▸ Enunciado da tarefa: Transcreva fielmente, do trecho citado sobre democracia e poder, a parte que se inicia nas palavras “Essas advertências deveriam” e se encerra em “relação à política.”.

▸ Trecho citado:
###
A democracia é um regime no qual a horizontalidade das relações com o poder é o critério definidor da própria saúde do sistema
A democracia é um regime no qual a horizontalidade das relações com o poder é o critério definidor da própria saúde do sistema
O combate sem trégua que deve travar um governo autointitulado de esquerda é equilibrar o caráter vertical indeclinável do poder com a horizontalidade obstinada da democracia. Diretriz que deve ser disseminada e adotada em e por toda a cadeia de comando do governo
A razão não é um seguro que nos permite um sono tranquilo, mas o que nos mantém (ou deveria nos manter) em estado de vigília
Éric Weil
Gilles Deleuze disse um dia que não há governo propriamente de esquerda, pois essa categoria deve permanecer um horizonte para toda e qualquer posição transformadora. Numa mesma perspectiva, Éric Weil advertiu sobre a continuidade entre todos os governos, uma vez que governos agem através de suas administrações que, como tais, trazem em sua genética as atribuições primordiais de quando eram a faceta da violência dos príncipes unificadores de terras: a administração tem um modus operandi praticamente inalterável. A isso se acresce aquilo que Paul Ricoeur chamou de o paradoxo político: o poder surpreende exatamente por não ter surpresa alguma; estável, o poder é continuamente o mesmo. Pior! Por ser sempre contemporânea à evolução de técnicas cada vez mais sofisticadas a perversidade inerente ao poder é proporcional a esse desenvolvimento da racionalidade. Noutros termos: o maior mal adere sempre à maior racionalidade. O caráter patológico do poder não poupa esforços quando se trata de acionar seus requintados mecanismos para dar guarnição à esclerose a que sempre se inclina.
Essas advertências deveriam ser cuidadosamente observadas por todos aqueles que se reivindicam agentes da mudança tornados agentes públicos ao assumirem tarefas de estado dentro da administração pública, sobretudo para os que ocupam as altas funções. Ora, um governo que se elege advogando teses de orientação à esquerda e, portanto, de mudança e que, além disso, almeja manter-se nessa conduta, precisa entender que corre muito mais riscos de fracasso em seu projeto do que um governo de direita que sempre se submete rapidamente – independente do discurso assumido durante as eleições – à estabilidade do poder. Definido pelas relações hierarquizadas que lhe são intrínsecas, o poder é, por natureza, vertical. Foi essa dimensão que obteve por parte de anarquistas e marxistas o olhar cético em relação à política.
###
▸ Itens fornecidos:
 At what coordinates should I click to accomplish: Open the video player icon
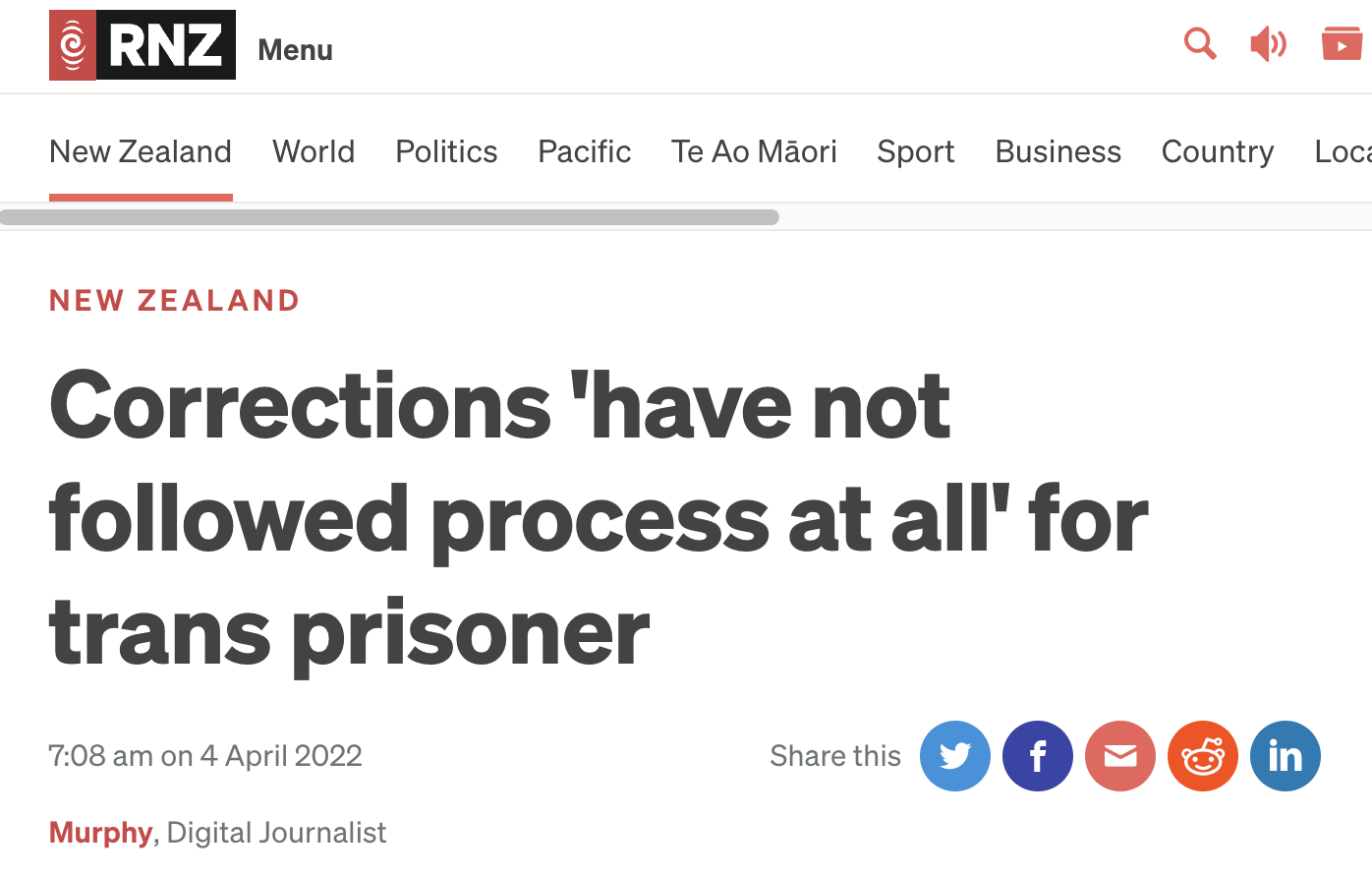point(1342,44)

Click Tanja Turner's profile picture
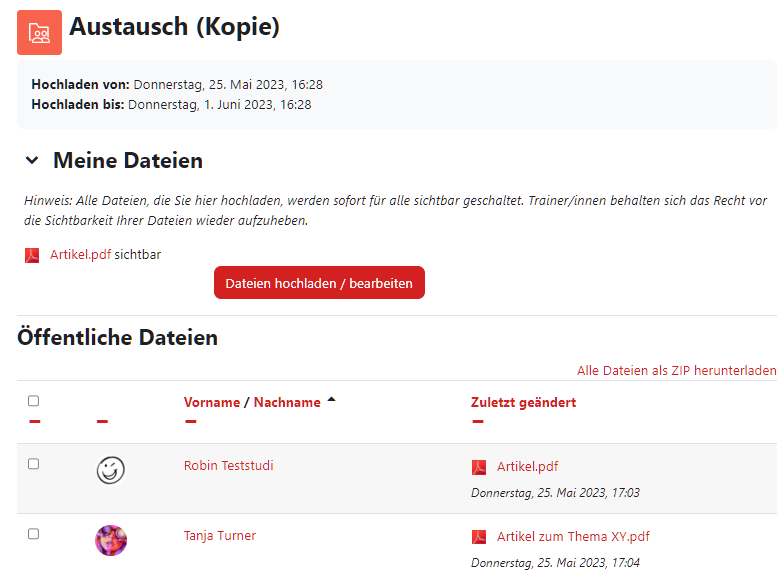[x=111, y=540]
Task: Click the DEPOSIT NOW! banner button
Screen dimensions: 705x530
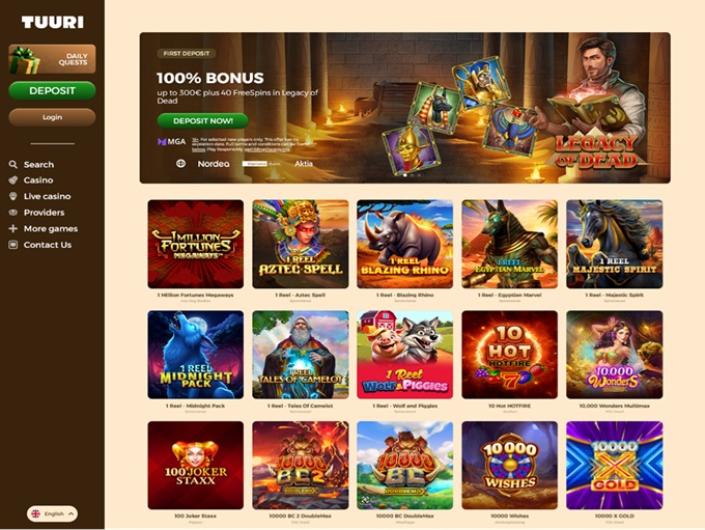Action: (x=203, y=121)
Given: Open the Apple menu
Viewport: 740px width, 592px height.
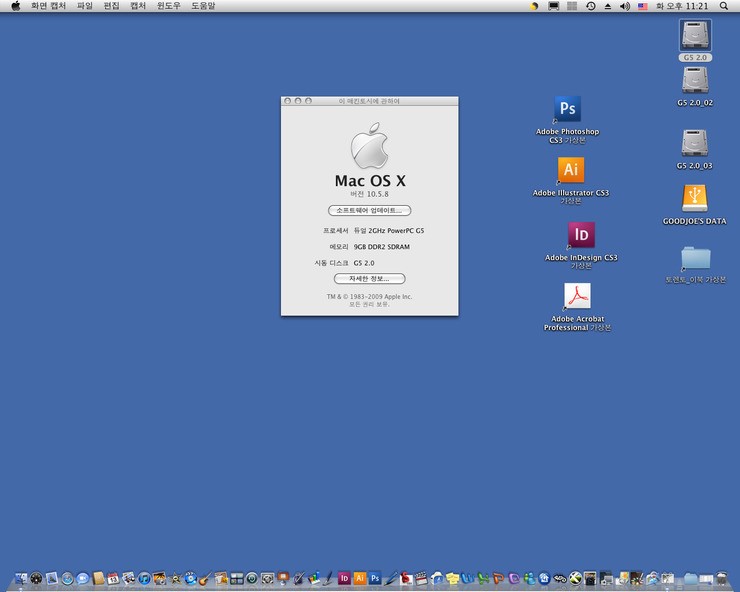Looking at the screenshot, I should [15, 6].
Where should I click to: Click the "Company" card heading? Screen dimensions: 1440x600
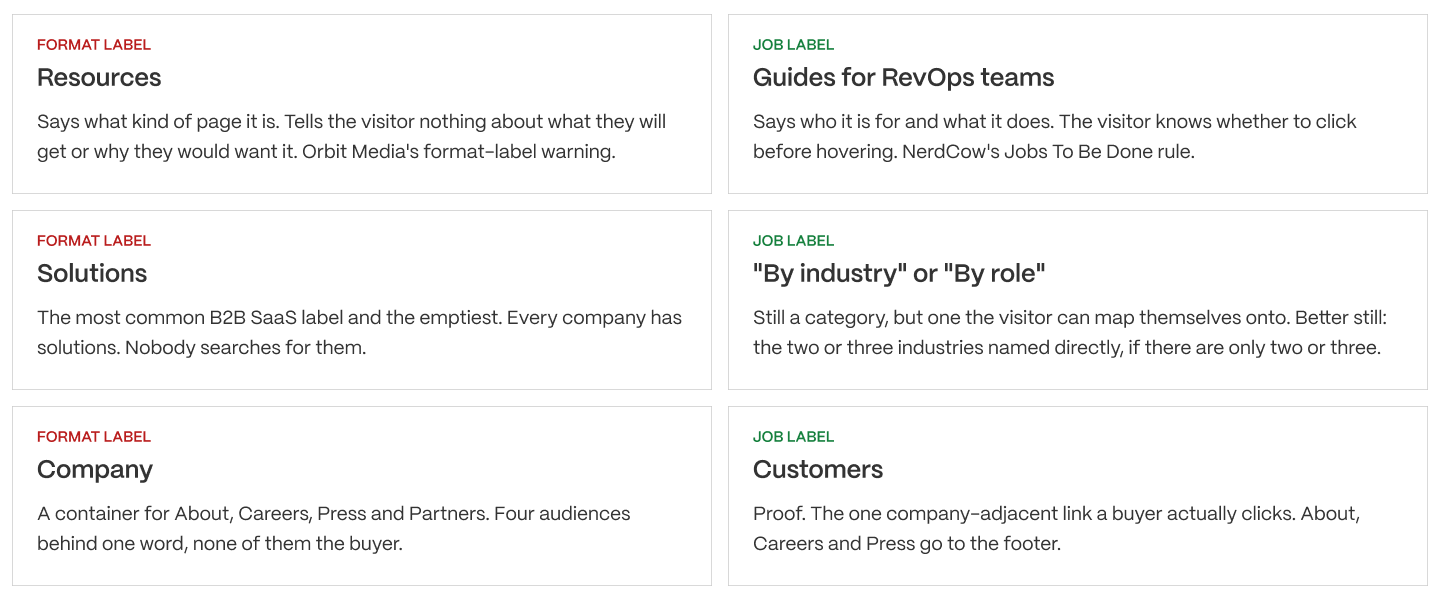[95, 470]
###
▸ Resposta completa:
Essas advertências deveriam ser cuidadosamente observadas por todos aqueles que se reivindicam agentes da mudança tornados agentes públicos ao assumirem tarefas de estado dentro da administração pública, sobretudo para os que ocupam as altas funções. Ora, um governo que se elege advogando teses de orientação à esquerda e, portanto, de mudança e que, além disso, almeja manter-se nessa conduta, precisa entender que corre muito mais riscos de fracasso em seu projeto do que um governo de direita que sempre se submete rapidamente – independente do discurso assumido durante as eleições – à estabilidade do poder. Definido pelas relações hierarquizadas que lhe são intrínsecas, o poder é, por natureza, vertical. Foi essa dimensão que obteve por parte de anarquistas e marxistas o olhar cético em relação à política.